31 July 2012

Tanzania: NGO Calls for Reliable Education Policy

Mwanza — UNPREDICTABLE policies have negatively affected the education sector, calling for a need by the government to come up with a single reliable policy with a special focus on answering challenges facing the country.

The advice has been put forth by the Mwanza Regional Education Officer, Mr Hamis Maulid, over the weekend while welcoming a delegation of the White Ribbon Alliance for Safe Motherhood Tanzania (WRATZ) which was in the region to advocate importance of studying science subjects among secondary school students.

The campaign aimed at ensuring that the country increases the number of qualified individuals who are able to join medical courses, especially midwifery, in a bid to reduce the disturbing high rate of maternal and infant mortalities.

"We need to critically look at our country's present and future needs and from there put in place a reliable education policy that will help in solving the current and future challenges for sustainable development," he said.

Mr Maulid mentioned the unpredictable change of education policies depending on who is in power as one of the biggest mistakes the country has had, that affected the sector negatively. The REO was responding to concerns by the WRATZ Country Coordinator, Ms Rose Mlay, who wondered as to why the government had to pull out from the selection list the midwifery courses where Form Four and Form Six students used to opt.

[SUPPLIED DATA]
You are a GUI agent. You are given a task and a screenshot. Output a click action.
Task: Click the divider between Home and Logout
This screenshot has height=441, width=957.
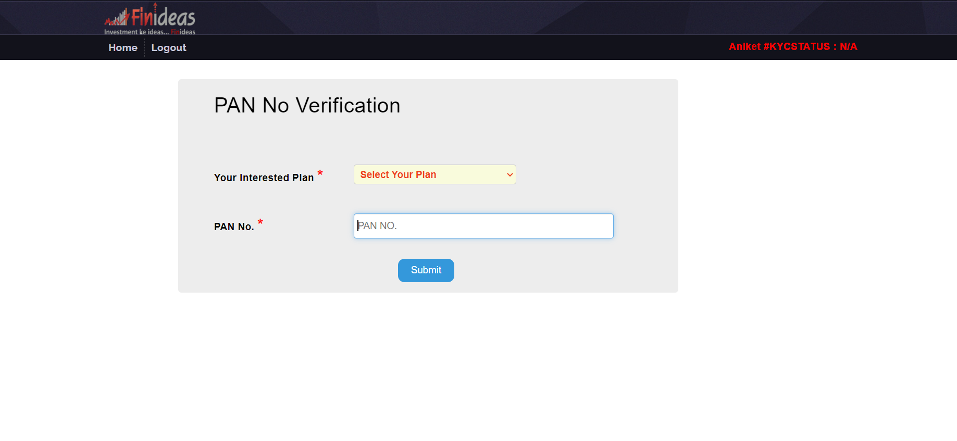coord(144,48)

[EXERCISE DESCRIPTION] Continue the news article about Tanzania's education policy, starting after its last sentence.

[THE ANSWER]
"At this time when we are losing 24 women everyday from pregnancy related complications we cannot afford to lose out potential candidates who would join midwifery courses to help in reducing these deaths," said Ms Mlay.

She noted further that there was no reason whatsoever for the government to remove the course from the list as the nation is in acute shortage of midwives who are now at the ratio of 1:40 instead of the recommended ratio of 1:6.

Ms Mlay who is a midwife by profession noted that had it not been for availability of the course in the selection form she would not have became a midwife. "When I completed my secondary education, I directly chose the midwifery course and that is how I ended up becoming a midwife, this is the opportunity which the current generation is missing notwithstanding its importance," said Ms Mlay.

On his part, Mr Maulid further noted that such changes should involve stakeholders' opinions and not a mere decision by top leaders.